Putative role of hyaluronan and its related genes, HAS2 and RHAMM, in human early preimplantation embryogenesis and embryonic stem cell characterization

Human embryonic stem cells (hESC) promise tremendous potential as a developmental and cell therapeutic tool. The combined effort of stimulatory and inhibitory signals regulating gene expression, which drives the tissue differentiation and morphogenetic processes during early embryogenesis, is still very poorly understood. With the scarcity of availability of human embryos for research, hESC can be used as an alternative source to study the early human embryogenesis.

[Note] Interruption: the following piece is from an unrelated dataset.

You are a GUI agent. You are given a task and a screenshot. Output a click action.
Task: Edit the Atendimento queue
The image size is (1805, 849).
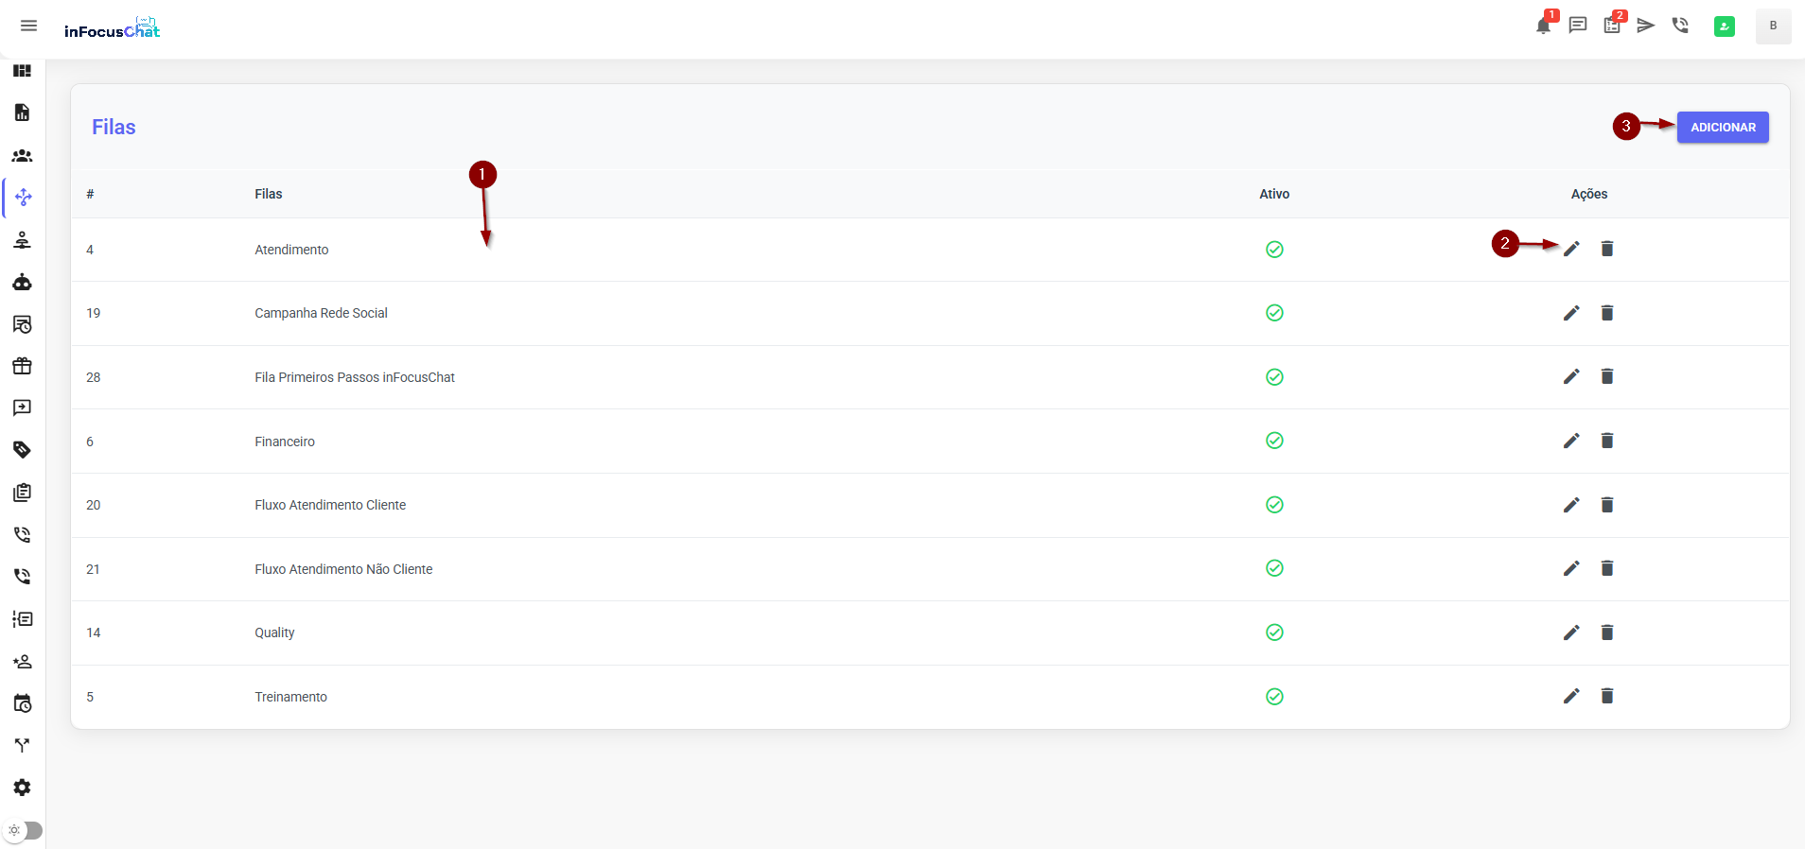tap(1571, 249)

Hyaluronan ( HA), a simple hydrating sugar, is present abundantly in the female reproductive tract during fertilization, embryo growth, and implantation and plays an important role in early development of the mammalian embryo. HA and its binding protein RHAMM regulate various cellular and hydrodynamic processes from cell migration, proliferation, and signaling to regulation of gene expression, cell differentiation, morphogenesis, and metastasis via both extracellular and intracellular pathways. In this study, we show for the first time that HA synthase gene HAS2 and its binding receptor RHAMM are differentially expressed during all stages of preimplantation human embryos and hESC. RHAMM expression is significantly downregulated during differentiation of hESC, in contrast to HAS2, which is significantly upregulated. Most importantly, RHAMM knockdown results in downregulation of several pluripotency markers in hESC, induction of early extraembryonic lineages, loss of cell viability, and changes in hESC cycle. These data therefore highlight an important role for RHAMM in maintenance of hESC pluripotency, viability, and cell cycle control. Interestingly, HAS2 knockdown results in suppression of hESC differentiation without affecting hESC pluripotency. This suggests an intrinsic role for HAS2 in hESC differentiation process. In accordance with this, addition of exogenous HA to the differentiation medium enhances hESC differentiation to mesodermal and cardiac lineages.